OLYMPICS 2024: ‘God Made Me Fast And When I Run, I Feel His Pleasure.’ Do You?

EDITOR’S NOTE: Today is the first day of the 2024 Paris Olympics, a century after the great Scots runner, Eric Liddell, gave the world a stirring display of courage and faith in action on the athletic field and behind the scenes as well.

Longtime HillFaith readers know that Liddell is immensely admired and honored on these pages. Indeed, this post originally appeared on HillFaith Feb. 21, 2020. It was republished here on December 20, 2022, with slight edits.
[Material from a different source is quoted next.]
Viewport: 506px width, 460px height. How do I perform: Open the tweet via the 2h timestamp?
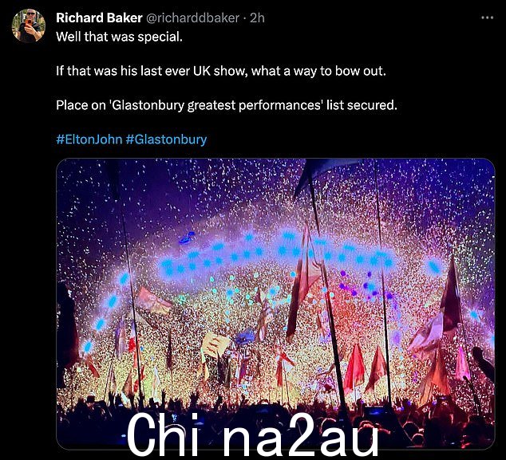point(257,18)
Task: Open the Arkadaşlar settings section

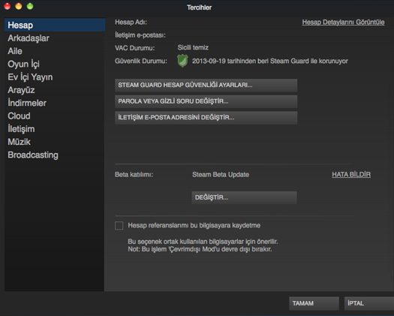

And it appears again today with a few edits here and there to commemorate his life 100 years after his Gold Medal performance.

Scotland’s Eric Liddell is best-known these days, where he is known at all, as one of the heroes of the 1981 classic movie, “Chariots of Fire,” thanks to his gold medal performance at the 1924 Paris Olympics.

Screen shot from “Chariots of Fire’ clip on youtube.com.

What is less well-known is that Liddell was a deeply committed, born-again believer in the Lord Jesus Christ as his savior.

He came from a missionary family and died of a brain tumor while in Japanese internment in China a few months before the end of World War II.

“Chariots” remains to this day my favorite movie of all time for one scene in particular in which Liddell explains to his critical sister that he will return to the mission work in China, but first he must honor God by competing in the Olympics. Thus his wonderful declaration that “God made me for a purpose. God made me fast and when I run, I feel His pleasure.”

He ran and won, then returned to China, and in the years following wrote a wonderful book, “The Disciplines of the Christian Life.” The title is a bit misleading because it hints at some sort of stereotypical drudgery. The life Liddell describes as a believer is anything but.

Here, for example, is Liddell’s explanation of the “New Birth” that Jesus speaks of when He tells Nicodemus in the book of John that he/we must be born-again:

“Christianity is not discipline, though discipline enters into it. Christianity is not morality, but the moral laws will be followed. Christianity is not following a great example, but this will be done. 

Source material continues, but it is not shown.